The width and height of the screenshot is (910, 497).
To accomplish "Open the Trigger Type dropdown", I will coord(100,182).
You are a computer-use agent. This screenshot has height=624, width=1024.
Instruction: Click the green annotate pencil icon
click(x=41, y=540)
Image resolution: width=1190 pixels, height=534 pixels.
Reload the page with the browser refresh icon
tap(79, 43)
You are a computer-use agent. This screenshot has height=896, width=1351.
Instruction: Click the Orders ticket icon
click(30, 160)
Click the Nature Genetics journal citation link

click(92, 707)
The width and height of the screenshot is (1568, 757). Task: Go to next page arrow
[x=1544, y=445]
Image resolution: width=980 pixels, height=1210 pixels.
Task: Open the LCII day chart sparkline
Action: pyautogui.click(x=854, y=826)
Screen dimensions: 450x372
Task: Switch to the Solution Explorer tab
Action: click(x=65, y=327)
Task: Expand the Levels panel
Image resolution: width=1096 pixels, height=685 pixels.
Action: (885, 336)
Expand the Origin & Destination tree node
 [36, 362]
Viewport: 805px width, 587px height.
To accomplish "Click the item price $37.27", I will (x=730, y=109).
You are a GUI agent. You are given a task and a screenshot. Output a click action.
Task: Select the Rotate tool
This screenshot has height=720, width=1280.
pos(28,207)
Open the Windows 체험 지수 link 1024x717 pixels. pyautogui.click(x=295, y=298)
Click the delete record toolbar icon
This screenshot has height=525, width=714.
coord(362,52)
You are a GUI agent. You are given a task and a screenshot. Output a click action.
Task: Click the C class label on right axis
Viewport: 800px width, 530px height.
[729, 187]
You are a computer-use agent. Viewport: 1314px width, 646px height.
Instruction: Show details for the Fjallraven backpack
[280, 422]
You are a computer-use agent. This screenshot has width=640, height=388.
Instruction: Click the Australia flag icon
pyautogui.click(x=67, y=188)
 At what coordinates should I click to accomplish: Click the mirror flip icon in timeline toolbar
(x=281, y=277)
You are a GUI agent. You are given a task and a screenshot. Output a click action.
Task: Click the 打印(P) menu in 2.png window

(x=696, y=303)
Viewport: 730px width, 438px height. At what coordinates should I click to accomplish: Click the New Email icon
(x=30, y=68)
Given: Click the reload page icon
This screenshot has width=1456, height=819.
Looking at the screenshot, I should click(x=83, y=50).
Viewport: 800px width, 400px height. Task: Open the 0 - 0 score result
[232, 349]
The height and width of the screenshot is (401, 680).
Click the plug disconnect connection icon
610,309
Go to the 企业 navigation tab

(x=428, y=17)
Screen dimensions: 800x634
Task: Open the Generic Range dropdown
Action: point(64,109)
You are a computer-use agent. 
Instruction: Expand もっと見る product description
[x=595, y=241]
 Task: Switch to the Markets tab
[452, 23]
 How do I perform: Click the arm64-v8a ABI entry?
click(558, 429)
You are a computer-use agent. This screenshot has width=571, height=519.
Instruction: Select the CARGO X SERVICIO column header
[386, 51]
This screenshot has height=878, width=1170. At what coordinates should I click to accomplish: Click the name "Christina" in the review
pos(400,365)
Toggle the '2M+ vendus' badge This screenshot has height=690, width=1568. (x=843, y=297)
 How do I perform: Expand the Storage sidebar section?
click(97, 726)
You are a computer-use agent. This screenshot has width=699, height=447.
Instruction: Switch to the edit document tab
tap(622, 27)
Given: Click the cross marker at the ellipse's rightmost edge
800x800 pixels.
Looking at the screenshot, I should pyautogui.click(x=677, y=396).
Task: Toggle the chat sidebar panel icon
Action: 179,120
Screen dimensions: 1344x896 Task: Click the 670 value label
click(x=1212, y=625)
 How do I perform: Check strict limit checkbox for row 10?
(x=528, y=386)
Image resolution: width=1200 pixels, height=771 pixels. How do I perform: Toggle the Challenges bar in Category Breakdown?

-=-=-=-=-

# The task:
Output each entry precisely as given.

# Response area:
The width and height of the screenshot is (910, 497).
To accomplish "Open the Trigger Type dropdown", I will coord(100,182).
You are a computer-use agent. This screenshot has height=624, width=1024.
Instruction: Click the green annotate pencil icon
click(x=41, y=540)
Image resolution: width=1190 pixels, height=534 pixels.
Reload the page with the browser refresh icon
tap(79, 43)
You are a computer-use agent. This screenshot has height=896, width=1351.
Instruction: Click the Orders ticket icon
click(30, 160)
Click the Nature Genetics journal citation link

click(92, 707)
The width and height of the screenshot is (1568, 757). Task: Go to next page arrow
[x=1544, y=445]
Image resolution: width=980 pixels, height=1210 pixels.
Task: Open the LCII day chart sparkline
Action: pyautogui.click(x=854, y=826)
Screen dimensions: 450x372
Task: Switch to the Solution Explorer tab
Action: click(x=65, y=327)
Task: Expand the Levels panel
Image resolution: width=1096 pixels, height=685 pixels.
Action: (885, 336)
Expand the Origin & Destination tree node
 [36, 362]
Viewport: 805px width, 587px height.
To accomplish "Click the item price $37.27", I will (x=730, y=109).
You are a GUI agent. You are given a task and a screenshot. Output a click action.
Task: Select the Rotate tool
This screenshot has height=720, width=1280.
pos(28,207)
Open the Windows 체험 지수 link 1024x717 pixels. pyautogui.click(x=295, y=298)
Click the delete record toolbar icon
This screenshot has height=525, width=714.
coord(362,52)
You are a GUI agent. You are given a task and a screenshot. Output a click action.
Task: Click the C class label on right axis
Viewport: 800px width, 530px height.
[729, 187]
You are a computer-use agent. Viewport: 1314px width, 646px height.
Instruction: Show details for the Fjallraven backpack
[280, 422]
You are a computer-use agent. This screenshot has width=640, height=388.
Instruction: Click the Australia flag icon
pyautogui.click(x=67, y=188)
 At what coordinates should I click to accomplish: Click the mirror flip icon in timeline toolbar
(x=281, y=277)
You are a GUI agent. You are given a task and a screenshot. Output a click action.
Task: Click the 打印(P) menu in 2.png window

(x=696, y=303)
Viewport: 730px width, 438px height. At what coordinates should I click to accomplish: Click the New Email icon
(x=30, y=68)
Given: Click the reload page icon
This screenshot has width=1456, height=819.
Looking at the screenshot, I should click(x=83, y=50).
Viewport: 800px width, 400px height. Task: Open the 0 - 0 score result
[232, 349]
The height and width of the screenshot is (401, 680).
Click the plug disconnect connection icon
610,309
Go to the 企业 navigation tab

(x=428, y=17)
Screen dimensions: 800x634
Task: Open the Generic Range dropdown
Action: point(64,109)
You are a computer-use agent. 
Instruction: Expand もっと見る product description
[x=595, y=241]
 Task: Switch to the Markets tab
[452, 23]
 How do I perform: Click the arm64-v8a ABI entry?
click(558, 429)
You are a computer-use agent. This screenshot has width=571, height=519.
Instruction: Select the CARGO X SERVICIO column header
[386, 51]
This screenshot has height=878, width=1170. At what coordinates should I click to accomplish: Click the name "Christina" in the review
pos(400,365)
Toggle the '2M+ vendus' badge This screenshot has height=690, width=1568. (x=843, y=297)
 How do I perform: Expand the Storage sidebar section?
click(97, 726)
You are a computer-use agent. This screenshot has width=699, height=447.
Instruction: Switch to the edit document tab
tap(622, 27)
Given: Click the cross marker at the ellipse's rightmost edge
800x800 pixels.
Looking at the screenshot, I should pyautogui.click(x=677, y=396).
Task: Toggle the chat sidebar panel icon
Action: 179,120
Screen dimensions: 1344x896 Task: Click the 670 value label
click(x=1212, y=625)
 How do I perform: Check strict limit checkbox for row 10?
(x=528, y=386)
Image resolution: width=1200 pixels, height=771 pixels. How do I perform: Toggle the Challenges bar in Category Breakdown?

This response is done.